It can cause memory loss and depression, slow reaction time, and create a whole host of other problems, such as:                                                       aching muscles ... decreased concentration ... weakened immune systems ... headache and irritability.         
                                    
     
Relax!

    When was the last time you lingered in bed, until you really felt like getting up?
    Do it again soon OK . Be good to yourself. You deserve a rest ... We all do.


           

     It's OK to Slow Down - Really. Please take the time to love yourself ... your family ... your community ... this beautiful planet. 
 
    
     
Are you rested enough to remember your dreams?
          If you had an important Dream - the kind that might afford deep insight into your True Path - would you be able to recall it ?                 Or is all your REM time bound up in making sense of all that media/drive/work/family time, with no space left for creative dreaming ?
 
      

                                                                                                                        

 In our efforts to slow down and reclaim our lives, we should consider putting in fewer hours at work.                        I know it might be a difficult adjustment to work less. But I think many of us could trade-in some of our material abundance for more free time.      And end up happier in the bargain.


Yes, I know life just gets more and more expensive. Look how much the cost of basics like food, housing and fuel have shot up in the past few years! Ouch ! I can't believe how expensive it's gotten just to heat our house, and we don't even keep it all that warm really.

Still, it bears repeating: a pleasant, more natural life is less expensive than the rat race.

Slower, more self-sustaining lifestyles require so much less energy and money to get by, and yet afford us reasonably comfortable, healthy & interesting lives.

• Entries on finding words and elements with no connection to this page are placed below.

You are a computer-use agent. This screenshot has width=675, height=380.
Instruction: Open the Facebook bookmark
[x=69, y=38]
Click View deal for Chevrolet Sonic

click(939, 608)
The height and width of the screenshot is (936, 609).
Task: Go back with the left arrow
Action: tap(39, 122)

        "Cutting back on work hours can take many forms, such as:
                 
            * reducing your commuting time

  * switching to a flextime work schedule

  * saying no to overtime and to promotions that mean more time and pressure

  * not taking work home
 
  * working fewer hours
 
  * even quitting to work from home as an independent contractor/freelancer."    (from "Living simply with Children" by Marie Sherlock)

          It's OK to take time to unwind, to spend time with loved ones, enjoy your hobbies, connect with friends,                                              and generally live a more balanced life. 

     When we slow down to a more natural pace, there's more time to celebrate  ... time to linger over lovingly prepared foods.
    More time just to be yourself and   * pursue your own interests   * reweave our communities    * heal our scarred Planet.  

   
                
               
        It’s OK to take a week-long vacation if you need to.

      "Men who don't take vacations are 32% more likely to die of heart attacks."
      "Lack of vacation time doubles depression rates for women."
"Americans take less vacations, and more anti-depressants, than people in every other civilized country and most uncivilized ones." It's a shame how little vacation time American workers are given, in contrast with the weeks and weeks                                        of paid vacation time enjoyed in so many European countries.
        What is it about Americans and our obsession with work and productivity anyway?                                                                       
  High productivity is not a mandate from God. Idle hands are not the devil's playground.
 

In contrast, hunter/gatherer cultures (past and present) spend about 4 hours a day taking care of the basics,                          leaving plenty of time for singing and crafting, playing and dream. Surely we too, with all our technological advances,             could get the basics taken care of in a minimum of time.

     
                                                              
                                                            

         So come on ... Slow Down. The natural pace is way more fun!

     It genuinely feels better.  Less stressful.   More relaxed ... naturally.